*** Block opens ***

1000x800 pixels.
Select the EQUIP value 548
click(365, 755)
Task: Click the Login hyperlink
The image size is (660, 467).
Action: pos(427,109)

*** Block closes ***
*** Block opens ***

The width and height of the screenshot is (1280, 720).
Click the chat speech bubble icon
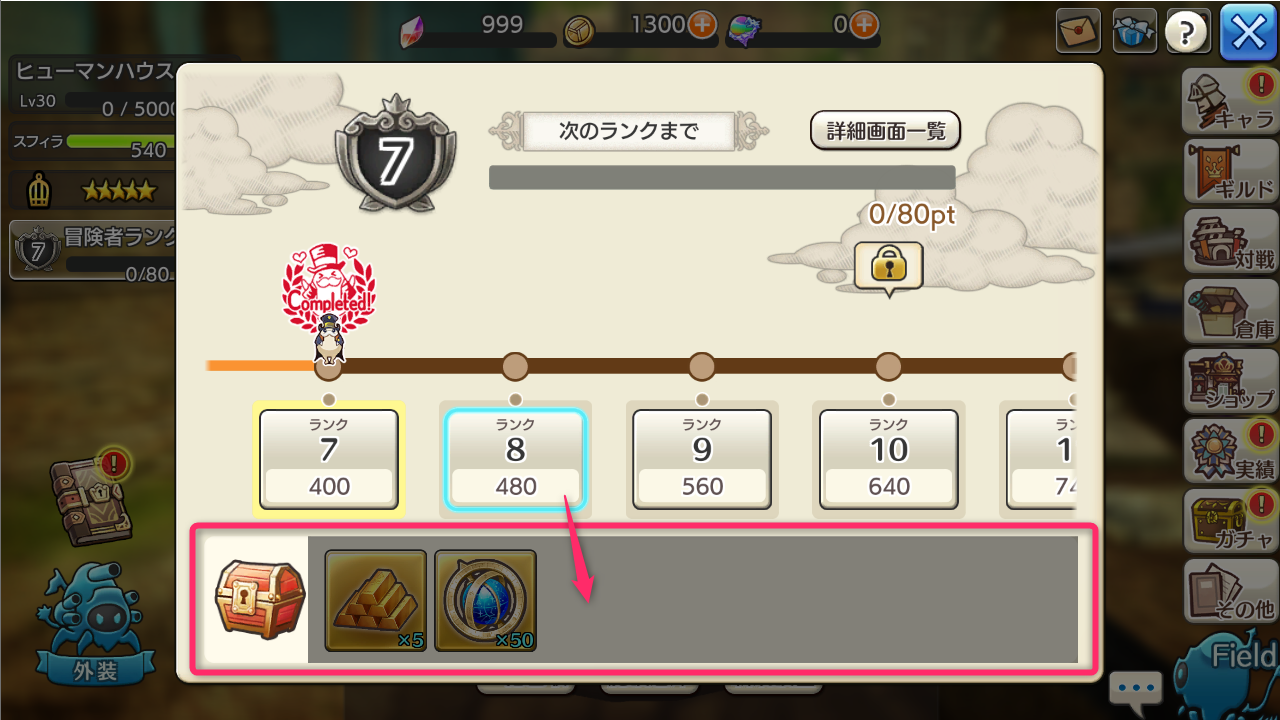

*** Block closes ***

Assigned task -> Please, from the material above, copy only the lines from the line with "The width and" up to and including the line with "Click the chat speech bubble icon", exactly as written.

Output of the task ->
The width and height of the screenshot is (1280, 720).
Click the chat speech bubble icon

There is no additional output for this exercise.